- **EXERCISE AIM**
Reproduce the material from the line with "Where should I click to: Download" to the line with "Action: click(x=1326, y=75)", swapping "Add Data" for "Import Data" and leaving everything else unchanged.

- **SUPPLIED RECORDS**

══════════════════════════════

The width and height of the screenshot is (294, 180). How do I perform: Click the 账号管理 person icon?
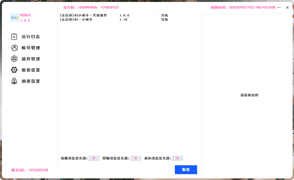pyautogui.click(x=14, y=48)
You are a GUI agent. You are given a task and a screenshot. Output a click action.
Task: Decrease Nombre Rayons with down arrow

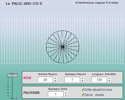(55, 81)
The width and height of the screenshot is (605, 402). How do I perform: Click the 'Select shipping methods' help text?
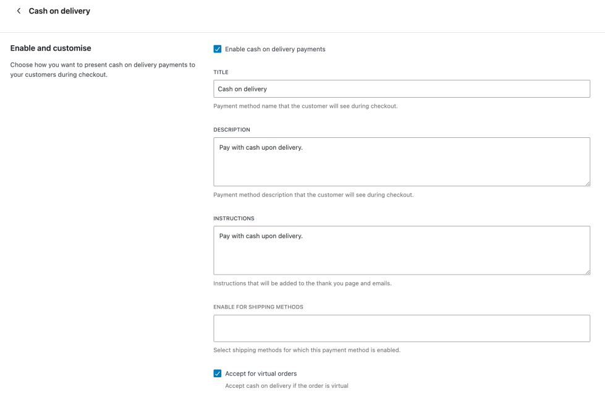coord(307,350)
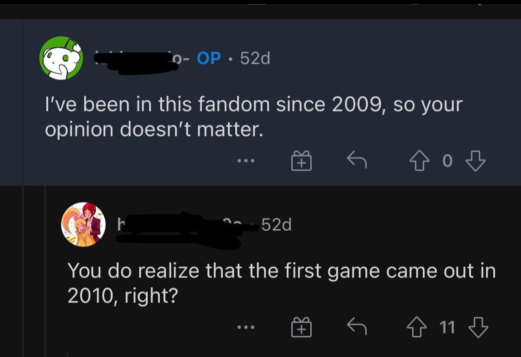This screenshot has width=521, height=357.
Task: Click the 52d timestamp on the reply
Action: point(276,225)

══════════════════════════════

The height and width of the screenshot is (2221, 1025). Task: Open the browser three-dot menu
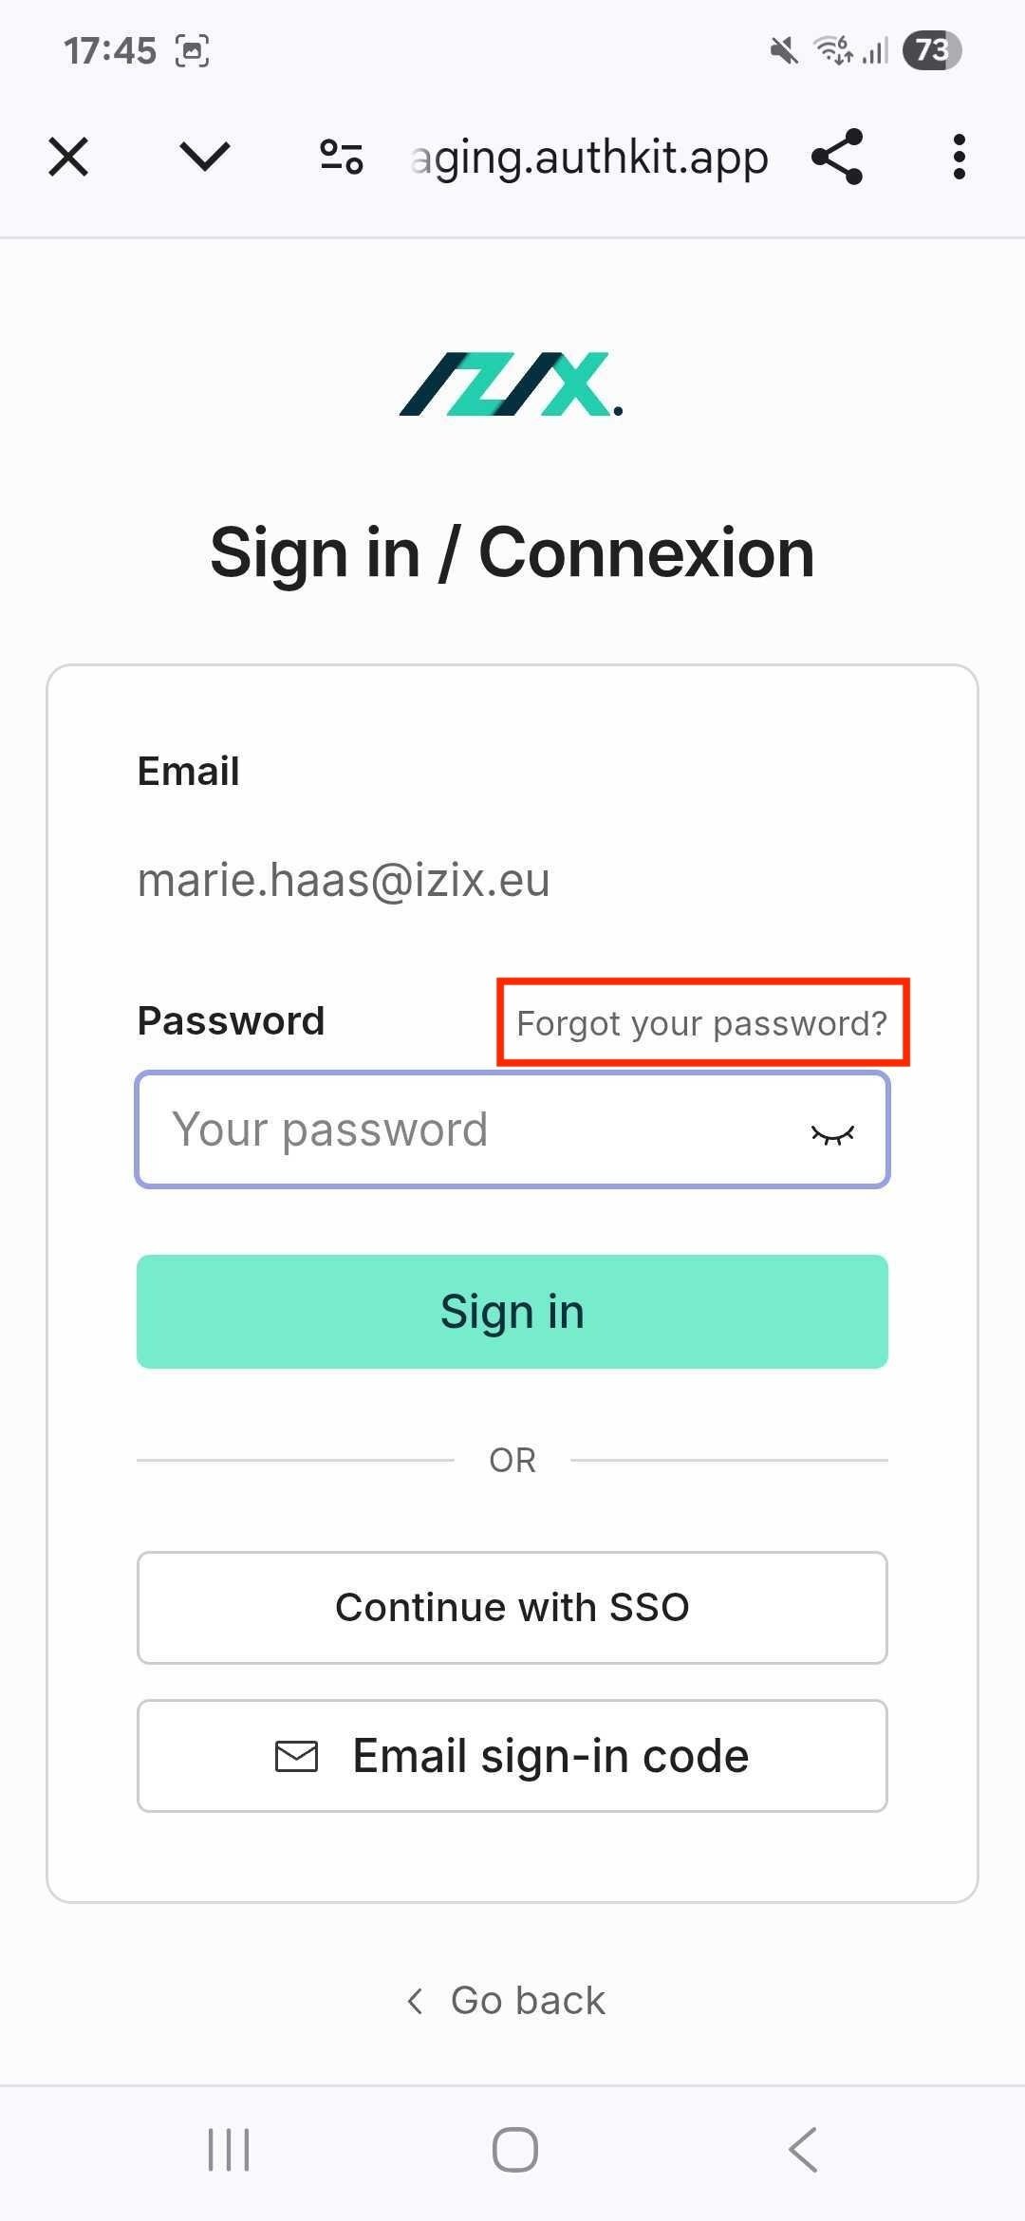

══════════════════════════════

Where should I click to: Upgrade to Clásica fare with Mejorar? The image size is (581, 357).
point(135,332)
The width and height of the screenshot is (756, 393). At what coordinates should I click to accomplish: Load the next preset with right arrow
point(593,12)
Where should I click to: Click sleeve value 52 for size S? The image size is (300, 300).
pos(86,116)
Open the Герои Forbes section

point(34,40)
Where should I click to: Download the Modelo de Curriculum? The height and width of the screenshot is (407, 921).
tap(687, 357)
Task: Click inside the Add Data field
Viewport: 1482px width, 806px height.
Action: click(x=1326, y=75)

══════════════════════════════

- **TASK RESULT**
Where should I click to: Download the Modelo de Curriculum? The height and width of the screenshot is (407, 921).
tap(687, 357)
Task: Click inside the Import Data field
Viewport: 1482px width, 806px height.
Action: click(x=1326, y=75)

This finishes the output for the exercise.